Here are five other cannabis terpenes that have been studied in other plants:

1. Myrcene

Myrcene imparts a musky, fruity and earthy flavor. This terpene is found in mangoes, lemongrass, cloves, and cannabis’s close relative hops. It’s been shown to have calming and relaxing effects.

2. Beta-Caryophyllene

There is evidence that the peppery, spicy, and earthy beta-caryophyllene can have anti-inflammatory, pain relieving, and antimicrobial properties. This terpene is found naturally in cloves, cinnamon, and black pepper.

3. Terpinolene

For many years, those interested in alternative healthcare have turned to tea tree oil as an antifungal and antimicrobial. This is the result of terpinolene which is also found in pine and apple. It has sharp woody and citrusy notes.

4. Humulene

Humulene demonstrates both anti-inflammatory and appetite suppressant properties. This spicy, earthy, and woody terpene is found in sage, hops, and coriander.

5. Eucalyptol

The unmistakably minty and cooling effects of eucalyptol are found in eucalyptus, salvia, menthol, and tea tree. It’s effective for pain relief and clearing sinuses.

Again, as we noted above, evidence of how these terpenes interact with cannabis is largely anecdotal for now. But we can only guess that hard data is forthcoming.

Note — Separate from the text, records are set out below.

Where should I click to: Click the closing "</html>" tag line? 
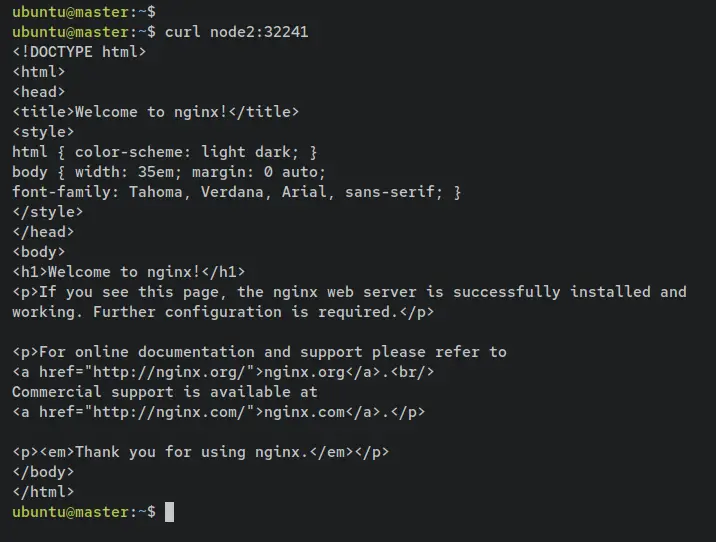43,492
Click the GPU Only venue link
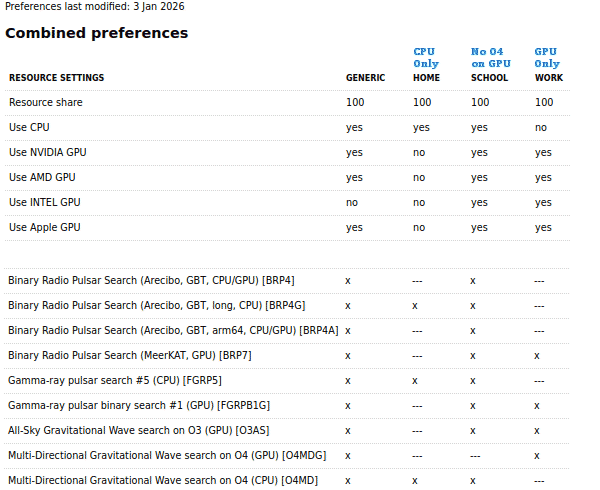This screenshot has height=490, width=600. [x=547, y=57]
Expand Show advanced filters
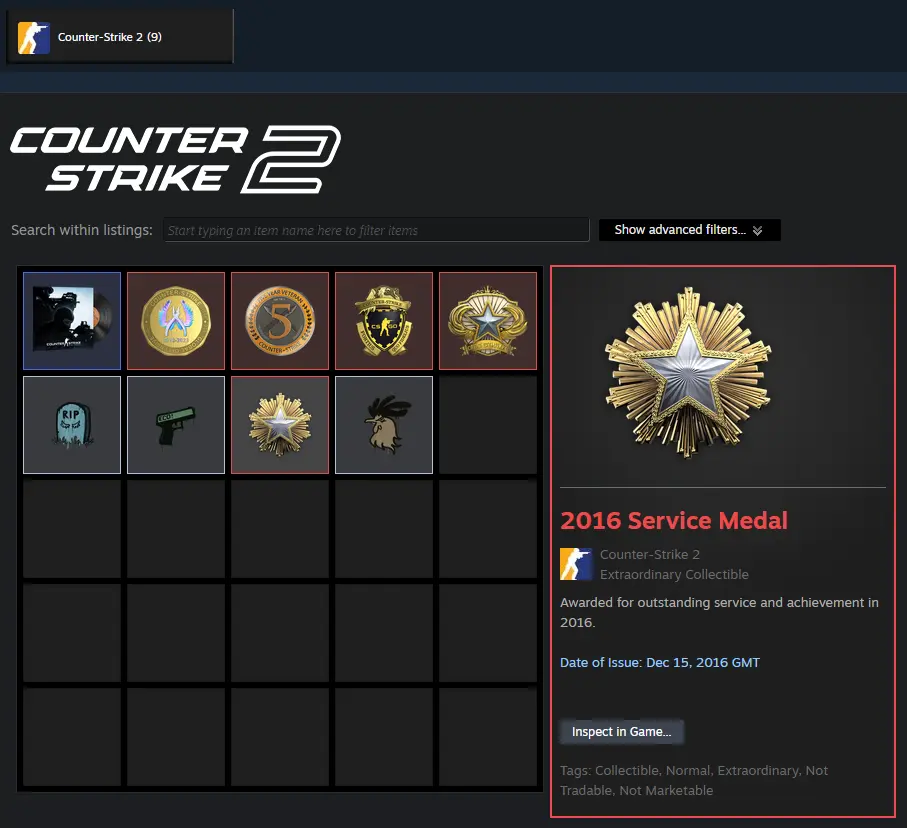The width and height of the screenshot is (907, 828). click(x=690, y=230)
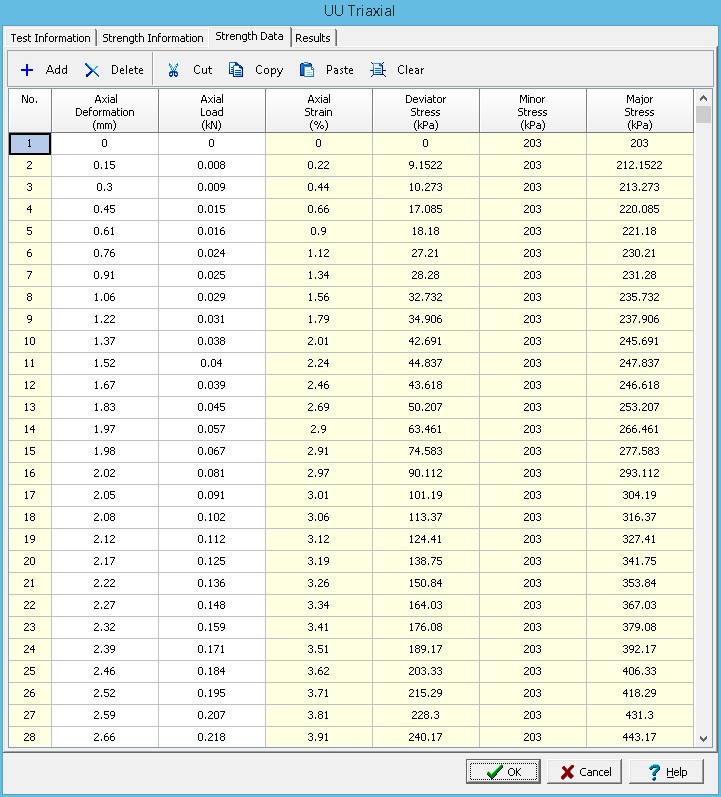Click the Clear table icon

[x=378, y=70]
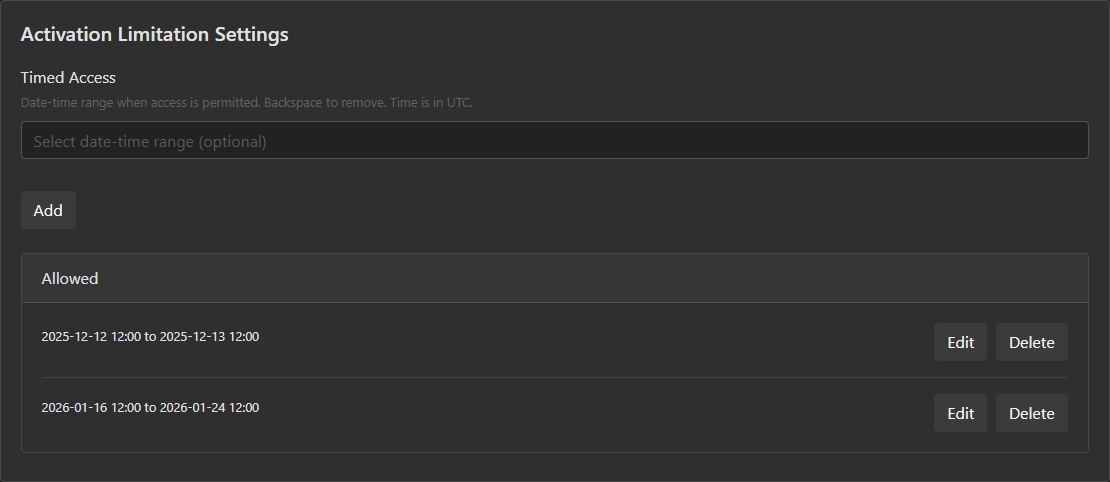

In the meantime, terpenes offer a new way for cutting-edge cultivators, provisioning center budtenders, and consumers to talk about cannabis and make reasonable assumptions about what to expect from a strain.

Whatever the case, you can certainly count on your cannabis being tasty.

Discerning Producers Strive for the Best Cannabis

Knowing that it’s the terpene profile that makes cannabis so tasty, high-end growers are diving deep into understanding them. As such, they will have the most complex and flavorful cannabis.

So don’t settle for less. 

Get the full experience with top-shelf cannabis rich in terpenes. Click here to find out where you can buy our high quality products near you.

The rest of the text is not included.